◆ Extract provided ◆
--

With respect to the second element needed to establish an infringement claim, "[b]oth unauthorized production and unauthorized distribution of copies of copyrighted material constitute an infringement of the copyright." Paramount Pictures Corp. v. Doe, 821 F. Supp. 82, 89 n. 6 (E.D.N.Y. 1993) (citing 17 U.S.C. §§ 106(1) and (3)). Here, plaintiff has provided evidence in the form of copies of the Photograph itself and a screenshot of the webpage for Cranbury Overseas displaying the same Photograph. (Compl., Exs. A, B; see also Liebowitz Decl., Ex. B, ECF No. 18-2). Plaintiff has alleged that defendant was not given a license, nor did it have permission to display the Photograph, satisfying the second element demonstrating infringement. By failing to appear in this action, defendant has essentially conceded this element of plaintiff's copyright infringement claim.

Moreover, the allegations in the Complaint are sufficient to establish that the Photograph is "original." The Photograph is the result of Enzerink's creative process. See, e.g., Renna v. Queens Ledger/Greenpoint Star Inc., 2019 WL 1061259, at *3 (holding that plaintiff met the minimal burden of originality because the photos derived from plaintiff's "choice of timing, location, and subject matter"). Thus, Cranbury undeniably copied original elements of plaintiff's work, by using the exact photograph taken by Enzerink and publishing it on its website. See Feist Publ., Inc. v. Rural Tel. Serv. Co., 499 U.S. at 361.

Furthermore, it is beyond dispute that defendant is in default. The corporate defendant, Cranbury, has not responded to the Complaint nor has counsel appeared on behalf of the corporate defendant. See Hirsch v. Innovation Int'l, Inc., 1992 WL 316143, at *2 (holding that "[the defendant's] default is crystal clear - it does not even oppose this motion"). It is well settled in this Circuit that "a corporation [ ] cannot proceed pro se in federal court." Trustees of Empire State Carpenters Annuity, Apprenticeship, Labor-Mgmt. Cooperation, Pension & Welfare Funds v. Tri-State Acoustics Corp., No. 13 CV 05558, 2014 WL 4537481, at *5 (E.D.N.Y. Sept. 11, 2014); see also Shapiro, Bernstein & Co. v. Cont'l Record Co., 386 F.2d 426, 427 (2d Cir. 1967) (per curiam). Moreover, the amount of money involved in this case is not great; therefore, unlike cases with millions of dollars potentially at stake, here the Court does not have to hesitate before entering default judgment. See e.g., Hirsch v. Innovation Int'l, Inc., 1992 WL 316143, at *2 (declining to enter default judgment, in part because plaintiff's damages request ran "well into the millions of dollars," and giving defendant an opportunity to contest the entry of default). Given the amount of time afforded defendant and its apparent lack of interest in participating in these proceedings, there is no compelling reason to further delay judgment.

--

◆ Source data ◆
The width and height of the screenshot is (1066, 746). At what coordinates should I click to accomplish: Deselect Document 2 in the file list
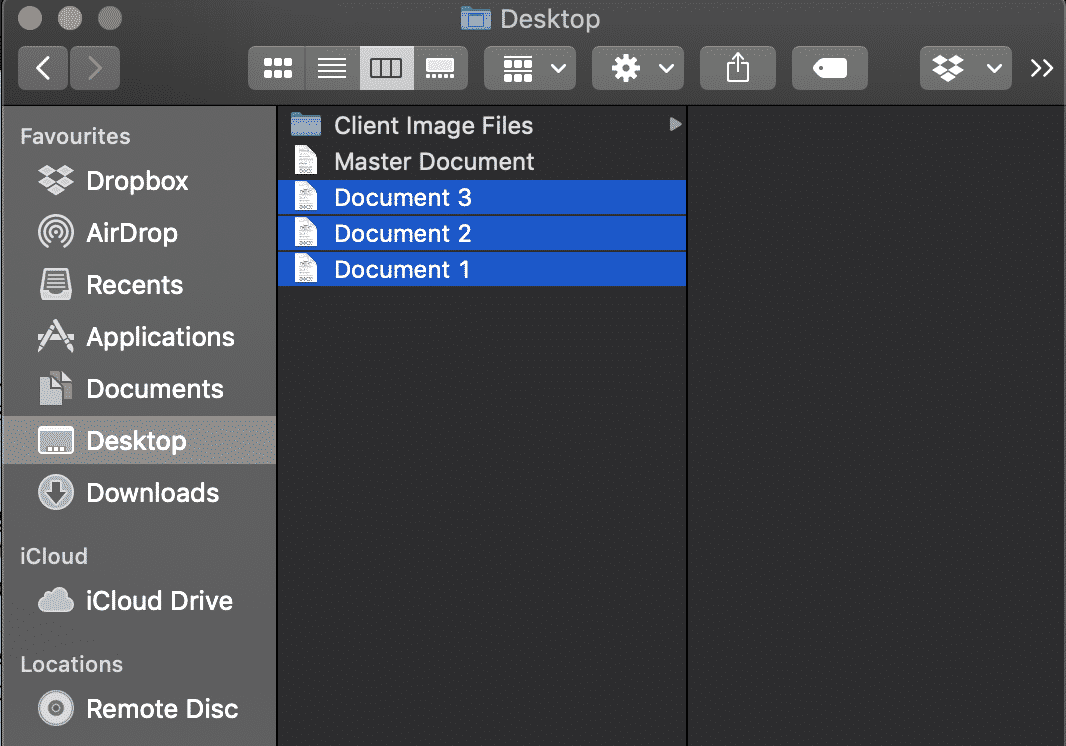pos(400,233)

--

◆ Directive A ◆
Retype the passage from the copyright ruling above, starting at "Moreover, the allegations" and ending at "U.S. at 361.".
◆ Directive B ◆
Translate this sentence from the copyright ruling above into Spanish: "Furthermore, it is beyond dispute that defendant is in default."

◆ Output A ◆
Moreover, the allegations in the Complaint are sufficient to establish that the Photograph is "original." The Photograph is the result of Enzerink's creative process. See, e.g., Renna v. Queens Ledger/Greenpoint Star Inc., 2019 WL 1061259, at *3 (holding that plaintiff met the minimal burden of originality because the photos derived from plaintiff's "choice of timing, location, and subject matter"). Thus, Cranbury undeniably copied original elements of plaintiff's work, by using the exact photograph taken by Enzerink and publishing it on its website. See Feist Publ., Inc. v. Rural Tel. Serv. Co., 499 U.S. at 361.

◆ Output B ◆
Además, es indiscutible que el demandado se encuentra en rebeldía.